In January I received an email from the faculty advisor of our Library and Information Studies Student Association (LISSA) to ask if I would be interested in attending the 2011 annual ALA meeting. My hotel, registration, and some food costs would be paid for in exchange for being a Student to Staff worker. For my work, I would take notes, carry materials, and do whatever assignments given to me by the Office for Technology Policy (OITP).
Look below the cut for good experiences, observations, and notes from presentations!
Let’s be honest first: if I could have backed out last minute I would have. I was offered by Darien Library to come work for them at the beginning of June, so the rest of the month turned into a frenzy of finding an apartment in Connecticut, finishing up various internships, contacting my freelance gigs and packing. Amidst these few short weeks I would have to spend nearly a week away at a big conference. Fortunately, the conference is now over and I am writing this within my apartment located about half a mile from the sea.
Good Experiences: Every meeting I attended for OITP was very insightful and fascinating. I got to meet LITA President Karen Starr (My new boss and one of the people I look up/mentor are LITA directors-at-large so I wonder what the organizational structure is) who told me they were actively recruiting new members for office. I laughed and told her that between the upcoming wedding, new job, and moving to a different part of the country I could not make any promises. However, I definitely will look into it once things have settled down again! The OITP director, Alan Inouye, also pointedly introduced me to some speakers which was embarrassing! It did feel amazing to be introduced at meetings as a new hiree for Darien instead of “actively looking for work, here’s her business card!” I also met Micah Vandegaft (again!) and Annie Pho of HackLibSchool along with @librarian_kate.
- Benchmarks. I went to a couple OITP meetings where they wanted to figure out what were the different tiers of services libraries should be offering. From outstanding to basic. The term benchmarks is a reference to service standards that a library could look at and compare themselves to.

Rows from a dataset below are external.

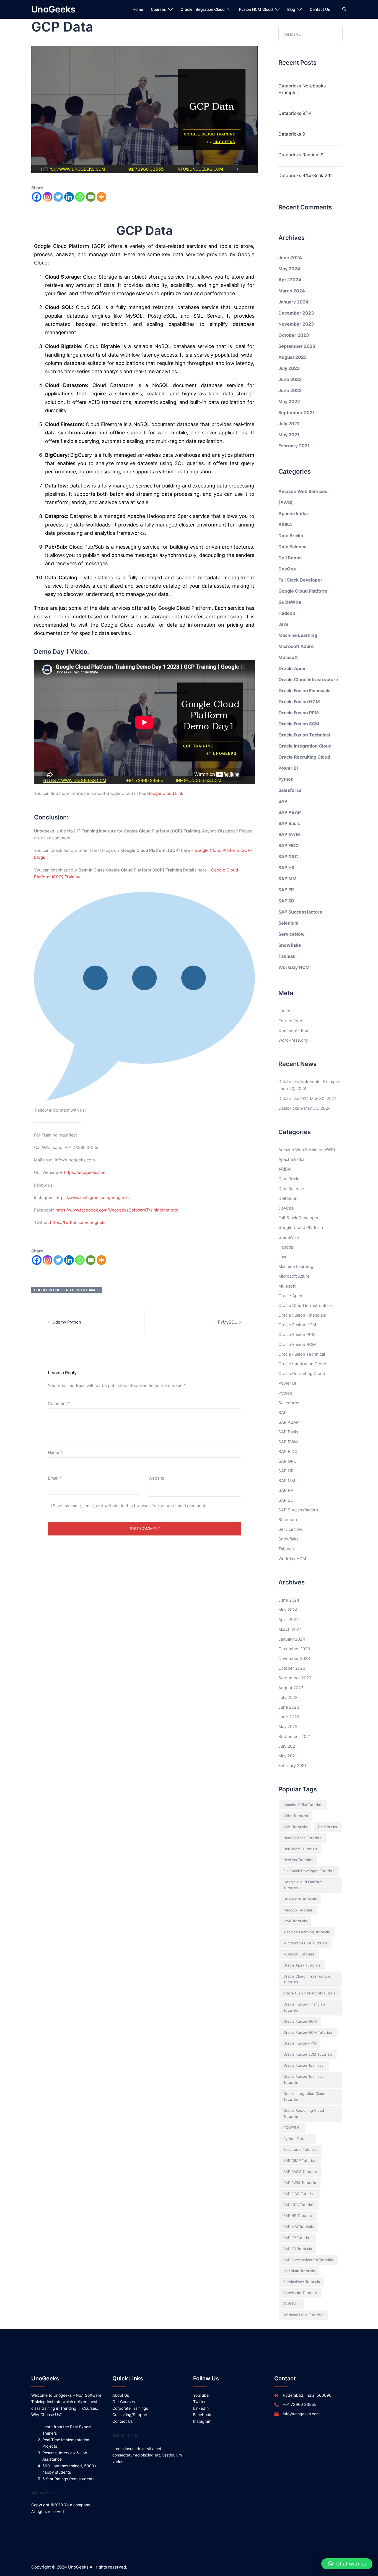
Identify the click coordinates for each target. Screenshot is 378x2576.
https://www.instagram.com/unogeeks (93, 1197)
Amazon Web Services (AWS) (306, 1149)
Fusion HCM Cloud (256, 9)
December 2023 (296, 313)
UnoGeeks (53, 9)
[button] (346, 2563)
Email (55, 1478)
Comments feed (294, 1030)
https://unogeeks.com (85, 1172)
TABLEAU (291, 2304)
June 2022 (290, 390)
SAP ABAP (289, 812)
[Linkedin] (69, 197)
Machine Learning (297, 635)
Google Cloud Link (165, 793)
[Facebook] (37, 197)
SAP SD (286, 901)
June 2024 (290, 257)
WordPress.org (293, 1040)
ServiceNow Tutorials (301, 2281)
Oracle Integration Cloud (202, 9)
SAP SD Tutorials (297, 2248)
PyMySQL (227, 1322)
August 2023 (292, 357)
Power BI (288, 768)
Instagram (202, 2421)
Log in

Where do we fall on this scale? I look forward to what OITP offers as benchmark settings.
- Cutting-edge service and technology is within reach. I saw four techie meets outstanding customer service presentations and the take away message was not that these services were revolutionary. In fact, many of them seemed so natural that your impression was “Of course, we would evolve to do that…” How do you create these services? Have a dedicated team to work on them while also having an administration that will let the team do the job they are paid to do.
- Everyone is Confused about Ebooks. One of my jobs was to put out some materials about OITP’s tips on ebook usage in a session about ebooks. The place was packed thick as thieves and people picked up every offered material without looking at the title. Here is the OITP ebook tip sheet as provided by Librarian by Day. Also a report on an OITP ebook Task Force meeting with HarperCollins.
- Content, Context, ContraptionsGoogle, NASA, and more!
- Drupal Interest Group Drupal was mentioned a lot in other presentations as well!
- Confronting the FuturePredictions about where we’re going.
- OITP Cutting Edge Service AwardsOCLS’ Shake It app really stood out.
I look forward to having my own presentations to present very soon!